NIGER: REPRISE DE MANIFESTATIONS CONTRE LA LOI DES FINANCES

Des milliers de personnes ont manifesté, hier dimanche 9 septembre 2018 à Niamey, dans le cadre des contestations contre la loi de finances, initiées par un collectif d’organisations de la société civile.

Au Niger, les manifestants exigent une fois de plus l’abrogation de la loi des finances 2018, le départ des forces militaires étrangères du pays et des meilleures conditions de vie. En effet, partis de la « Place Toumo » située dans la périphérie Est de Niamey, les manifestants ont parcouru près de deux kilomètres pour rejoindre la « Place de la concertation », sise devant le siège de l’Assemblée nationale, où ils ont tenu un meeting.  Dans une intervention en langue haoussa, le secrétaire général de l’association « Alternative Espaces Citoyens (AEC) » Moussa Tchangari, a déclaré:« Après près de six mois que nos manifestations étaient interdites, nous voici aujourd’hui réunis dans cette place pour réitérer notre rejet catégorique de la loi de finances ».

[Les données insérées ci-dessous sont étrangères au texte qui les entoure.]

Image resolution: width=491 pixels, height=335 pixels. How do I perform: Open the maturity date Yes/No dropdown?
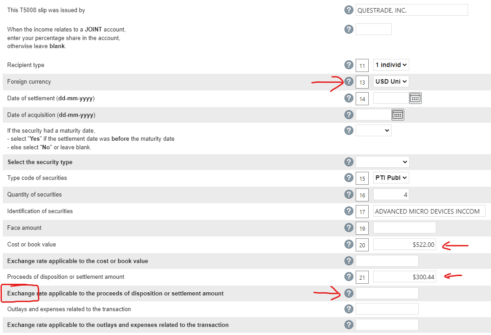point(373,130)
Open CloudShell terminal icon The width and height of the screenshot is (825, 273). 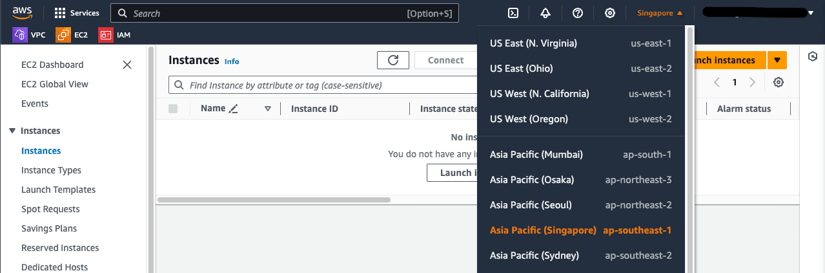click(x=513, y=13)
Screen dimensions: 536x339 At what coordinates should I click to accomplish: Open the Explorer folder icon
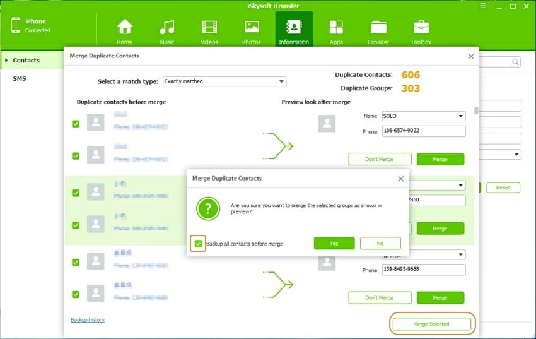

Les principaux leaders de la société civile arrêtés en mars dernier pour organisation et participation à une manifestation interdite et destruction de biens publics, et libérés en juillet disent vouloir faire plier le gouvernement en organisant ces manifestations. Des leaders des partis politiques et des centrales syndicales des travailleurs sont aussi intervenus pour réitérer le soutien de leurs organisations à la lutte de la société civile contre la loi de finances 2018. C’est le cas de l’ancien ministre des Affaires étrangères et président du « Mouvement patriotique nigérien (MPN Kiishin Kassa) », passé depuis quelques mois à l’opposition, suite à sa démission du gouvernement et la rupture de l’alliance entre son parti et le Parti nigérien pour la démocratie et le socialisme (PNDS-Tarayya), le principal parti au pouvoir.

A l’initiative de l’association AEC, du mouvement Croisade et du MPCR, un collectif d’organisations de la société civile nigérienne a engagé, depuis le mois d’octobre 2017, des actions visant l’annulation de certaines mesures de la loi de finances 2018. Disons le, les manifestants reprochent au budget 2018 d’accorder des cadeaux fiscaux aux multinationales et d’appauvrir les couches sociales défavorisées à travers des nouvelles impositions. La manifestation a pareillement vu la participation de milliers de citoyens dans la capitale. Des marches similaires ont eu lieu à l’intérieur du pays.

Force est de constater que contrairement au 11 mars dernier, la manifestation de samedi a été autorisée. Elle a été pacifique et sous la vigilance d’un important dispositif sécuritaire.